States do have a right to feel aggrieved. After all, even as the 14th FC increased their share in the tax pool to 42 per cent, and the 15th FC keeps it at 41 per cent (reducing it by 1 per cent with J&K becoming a Union territory), the central government reduced the divisible tax pool itself. It did so by imposing cesses and surcharges, revenue from which is not shared with the states. By 2021-22, the divisible tax pool had shrunk to 78.9 per cent of the Centre’s gross tax revenues, from 88.6 per cent in 2011-12, as per the RBI. Thus, states have, on average, received only 32 per cent of gross tax revenues over the past six years.
The question then is: Should the finance commission accept their demand, and alongside, impose a limit on the cesses and surcharges that can be levied? This is not an unjustified demand. However, there are several issues to consider.
One, considering the demands on the Centre’s budget, it will be fiscally challenging for it if overall transfers to states are increased further. States already spend around 60 per cent of general government expenditure. Thus, the states’ demand for greater fiscal autonomy could be met by increasing the share of untied transfers. This would mean that within the current level of transfers from the Centre, the composition of tied and untied funds needs to be reworked, which would require rationalising centrally-sponsored schemes. This, however, is tricky terrain.
Driven by political considerations and/or the imperatives of economic development, successive Union governments have, through centrally-sponsored schemes, increased spending on items that fall in the state and concurrent lists. This has taken place despite grants to the states exceeding the Centre’s revenue deficit, effectively implying that it is borrowing to transfer to the states. This calls for a re-examination of the Centre’s expenditure priorities, which would create the fiscal space for it to spend on items on the Union list. However, political considerations may trump it, leading to a cash-strapped Centre sequestering revenue to fund its spending.
The demand for an increase in untied transfers also raises questions over the quality of spending. Revenue balances are worsening in a number of states, implying that state governments are borrowing more to spend on the daily functioning of government departments and services, interest payments and subsidies, and not for productive purposes. Even states like Karnataka have slipped into a revenue deficit. A high revenue deficit, which is driving the fiscal deficit in a state like Punjab, acts as a major constraint on capital spending from own resources. So, will more untied transfers create the space for higher allocations for revenue expenditure, perhaps on non-merit subsidies like power and water?
The last few years have also witnessed a flurry of cash-transfer schemes. As per a report from Axis Bank, 14 states have announced income transfer schemes, adding up to 0.6 per cent of the GDP. One could well argue that India is moving towards some form of quasi-universal income transfer. These cash transfers are being financed through a combination of expenditure switching and higher borrowings. Given the allure of such schemes and the compulsions of the electoral cycle, will greater untied transfers lead to more resources being diverted towards such avenues?

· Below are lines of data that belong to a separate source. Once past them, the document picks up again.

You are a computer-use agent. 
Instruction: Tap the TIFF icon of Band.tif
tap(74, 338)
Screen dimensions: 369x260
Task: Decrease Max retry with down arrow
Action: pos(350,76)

Moreover, what will a rebalancing of tied and untied transfers do for the equitable and comparable delivery of public services across the country? Considering the level of inequality — Bihar’s spending is way below that of higher income states — will increasing untied funds lead to a convergence? Will it help address the growing inter and intra state inequality?
Lastly, will an increase in untied transfers lead states to being more inclined to increase devolution to the third tier of the government? The third tier in India accounts for a considerably lower share of government spending when compared to countries such as China and South Africa (see Accelerating India’s Development). While, this is, in part, due to the constitutional framework, most states themselves are guilty of restricting devolution of functions and resources to the third tier.
The finance commission should look into these issues as it moves towards finalising its recommendations.